+++ Data for this task +++
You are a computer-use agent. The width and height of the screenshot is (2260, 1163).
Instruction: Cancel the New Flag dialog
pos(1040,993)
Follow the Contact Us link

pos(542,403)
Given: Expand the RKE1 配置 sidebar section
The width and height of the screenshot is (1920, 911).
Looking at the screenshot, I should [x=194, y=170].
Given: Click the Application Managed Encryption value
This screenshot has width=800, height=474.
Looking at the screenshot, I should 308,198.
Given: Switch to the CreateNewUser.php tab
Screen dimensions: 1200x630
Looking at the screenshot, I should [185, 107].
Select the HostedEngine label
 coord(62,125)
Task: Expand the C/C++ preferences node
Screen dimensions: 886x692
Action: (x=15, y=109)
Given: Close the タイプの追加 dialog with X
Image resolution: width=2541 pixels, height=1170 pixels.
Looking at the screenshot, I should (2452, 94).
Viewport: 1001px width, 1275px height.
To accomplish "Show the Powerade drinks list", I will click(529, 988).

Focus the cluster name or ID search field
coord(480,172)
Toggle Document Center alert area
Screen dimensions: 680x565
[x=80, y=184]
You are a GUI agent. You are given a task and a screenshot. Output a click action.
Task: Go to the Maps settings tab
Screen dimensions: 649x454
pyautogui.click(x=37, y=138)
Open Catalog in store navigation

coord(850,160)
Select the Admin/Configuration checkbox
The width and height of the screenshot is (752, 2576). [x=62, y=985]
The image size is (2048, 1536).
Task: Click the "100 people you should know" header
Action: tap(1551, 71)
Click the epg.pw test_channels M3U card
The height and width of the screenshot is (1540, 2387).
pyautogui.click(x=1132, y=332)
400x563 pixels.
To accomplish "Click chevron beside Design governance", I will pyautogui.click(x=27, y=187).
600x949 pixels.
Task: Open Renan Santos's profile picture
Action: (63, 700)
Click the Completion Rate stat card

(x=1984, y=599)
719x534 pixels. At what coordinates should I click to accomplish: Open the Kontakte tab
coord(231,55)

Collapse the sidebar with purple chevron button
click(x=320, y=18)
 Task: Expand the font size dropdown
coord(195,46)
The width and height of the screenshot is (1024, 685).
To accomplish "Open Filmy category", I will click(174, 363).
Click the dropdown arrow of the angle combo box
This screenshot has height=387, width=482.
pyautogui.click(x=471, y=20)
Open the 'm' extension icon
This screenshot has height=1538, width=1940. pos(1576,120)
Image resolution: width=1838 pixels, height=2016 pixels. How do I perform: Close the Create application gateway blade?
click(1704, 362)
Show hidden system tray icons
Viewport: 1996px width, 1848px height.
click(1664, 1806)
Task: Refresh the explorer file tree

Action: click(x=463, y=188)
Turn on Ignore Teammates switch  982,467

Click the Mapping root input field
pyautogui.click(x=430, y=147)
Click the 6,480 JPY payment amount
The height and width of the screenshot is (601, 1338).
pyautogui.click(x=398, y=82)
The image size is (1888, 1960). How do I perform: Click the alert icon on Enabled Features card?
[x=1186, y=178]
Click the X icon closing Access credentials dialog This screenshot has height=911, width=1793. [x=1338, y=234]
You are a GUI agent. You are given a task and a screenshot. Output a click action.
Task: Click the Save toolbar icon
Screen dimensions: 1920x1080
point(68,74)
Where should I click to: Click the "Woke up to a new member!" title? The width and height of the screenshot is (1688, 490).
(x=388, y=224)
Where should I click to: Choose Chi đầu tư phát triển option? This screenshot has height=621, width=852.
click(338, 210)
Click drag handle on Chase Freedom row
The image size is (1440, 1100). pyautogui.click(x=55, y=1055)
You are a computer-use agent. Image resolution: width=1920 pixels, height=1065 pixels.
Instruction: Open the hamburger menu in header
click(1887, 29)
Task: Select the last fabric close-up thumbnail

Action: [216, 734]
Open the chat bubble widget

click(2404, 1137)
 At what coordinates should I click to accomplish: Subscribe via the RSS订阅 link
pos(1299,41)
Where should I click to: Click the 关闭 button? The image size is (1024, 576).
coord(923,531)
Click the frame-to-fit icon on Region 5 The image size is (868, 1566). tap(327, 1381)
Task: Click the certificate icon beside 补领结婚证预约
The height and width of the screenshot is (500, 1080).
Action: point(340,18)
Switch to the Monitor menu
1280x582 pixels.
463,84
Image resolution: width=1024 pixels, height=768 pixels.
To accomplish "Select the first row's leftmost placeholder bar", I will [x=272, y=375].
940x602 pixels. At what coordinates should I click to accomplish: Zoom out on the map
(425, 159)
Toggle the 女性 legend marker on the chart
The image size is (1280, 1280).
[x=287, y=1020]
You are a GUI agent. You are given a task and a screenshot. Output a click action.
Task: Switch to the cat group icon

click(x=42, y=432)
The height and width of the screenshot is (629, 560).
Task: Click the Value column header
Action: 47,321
+++
## Given request
Could you copy all of the entries above line for line, changing nothing?

## Exercise result
You are a computer-use agent. The width and height of the screenshot is (2260, 1163).
Instruction: Cancel the New Flag dialog
pos(1040,993)
Follow the Contact Us link

pos(542,403)
Given: Expand the RKE1 配置 sidebar section
The width and height of the screenshot is (1920, 911).
Looking at the screenshot, I should [x=194, y=170].
Given: Click the Application Managed Encryption value
This screenshot has width=800, height=474.
Looking at the screenshot, I should 308,198.
Given: Switch to the CreateNewUser.php tab
Screen dimensions: 1200x630
Looking at the screenshot, I should [185, 107].
Select the HostedEngine label
 coord(62,125)
Task: Expand the C/C++ preferences node
Screen dimensions: 886x692
Action: (x=15, y=109)
Given: Close the タイプの追加 dialog with X
Image resolution: width=2541 pixels, height=1170 pixels.
Looking at the screenshot, I should (2452, 94).
Viewport: 1001px width, 1275px height.
To accomplish "Show the Powerade drinks list", I will click(529, 988).

Focus the cluster name or ID search field
coord(480,172)
Toggle Document Center alert area
Screen dimensions: 680x565
[x=80, y=184]
You are a GUI agent. You are given a task and a screenshot. Output a click action.
Task: Go to the Maps settings tab
Screen dimensions: 649x454
pyautogui.click(x=37, y=138)
Open Catalog in store navigation

coord(850,160)
Select the Admin/Configuration checkbox
The width and height of the screenshot is (752, 2576). [x=62, y=985]
The image size is (2048, 1536).
Task: Click the "100 people you should know" header
Action: tap(1551, 71)
Click the epg.pw test_channels M3U card
The height and width of the screenshot is (1540, 2387).
pyautogui.click(x=1132, y=332)
400x563 pixels.
To accomplish "Click chevron beside Design governance", I will pyautogui.click(x=27, y=187).
600x949 pixels.
Task: Open Renan Santos's profile picture
Action: (63, 700)
Click the Completion Rate stat card

(x=1984, y=599)
719x534 pixels. At what coordinates should I click to accomplish: Open the Kontakte tab
coord(231,55)

Collapse the sidebar with purple chevron button
click(x=320, y=18)
 Task: Expand the font size dropdown
coord(195,46)
The width and height of the screenshot is (1024, 685).
To accomplish "Open Filmy category", I will click(174, 363).
Click the dropdown arrow of the angle combo box
This screenshot has height=387, width=482.
pyautogui.click(x=471, y=20)
Open the 'm' extension icon
This screenshot has height=1538, width=1940. pos(1576,120)
Image resolution: width=1838 pixels, height=2016 pixels. How do I perform: Close the Create application gateway blade?
click(1704, 362)
Show hidden system tray icons
Viewport: 1996px width, 1848px height.
click(1664, 1806)
Task: Refresh the explorer file tree

Action: click(x=463, y=188)
Turn on Ignore Teammates switch  982,467

Click the Mapping root input field
pyautogui.click(x=430, y=147)
Click the 6,480 JPY payment amount
The height and width of the screenshot is (601, 1338).
pyautogui.click(x=398, y=82)
The image size is (1888, 1960). How do I perform: Click the alert icon on Enabled Features card?
[x=1186, y=178]
Click the X icon closing Access credentials dialog This screenshot has height=911, width=1793. [x=1338, y=234]
You are a GUI agent. You are given a task and a screenshot. Output a click action.
Task: Click the Save toolbar icon
Screen dimensions: 1920x1080
point(68,74)
Where should I click to: Click the "Woke up to a new member!" title? The width and height of the screenshot is (1688, 490).
(x=388, y=224)
Where should I click to: Choose Chi đầu tư phát triển option? This screenshot has height=621, width=852.
click(338, 210)
Click drag handle on Chase Freedom row
The image size is (1440, 1100). pyautogui.click(x=55, y=1055)
You are a computer-use agent. Image resolution: width=1920 pixels, height=1065 pixels.
Instruction: Open the hamburger menu in header
click(1887, 29)
Task: Select the last fabric close-up thumbnail

Action: [216, 734]
Open the chat bubble widget

click(2404, 1137)
 At what coordinates should I click to accomplish: Subscribe via the RSS订阅 link
pos(1299,41)
Where should I click to: Click the 关闭 button? The image size is (1024, 576).
coord(923,531)
Click the frame-to-fit icon on Region 5 The image size is (868, 1566). tap(327, 1381)
Task: Click the certificate icon beside 补领结婚证预约
The height and width of the screenshot is (500, 1080).
Action: point(340,18)
Switch to the Monitor menu
1280x582 pixels.
463,84
Image resolution: width=1024 pixels, height=768 pixels.
To accomplish "Select the first row's leftmost placeholder bar", I will [x=272, y=375].
940x602 pixels. At what coordinates should I click to accomplish: Zoom out on the map
(425, 159)
Toggle the 女性 legend marker on the chart
The image size is (1280, 1280).
[x=287, y=1020]
You are a GUI agent. You are given a task and a screenshot. Output a click action.
Task: Switch to the cat group icon

click(x=42, y=432)
The height and width of the screenshot is (629, 560).
Task: Click the Value column header
Action: 47,321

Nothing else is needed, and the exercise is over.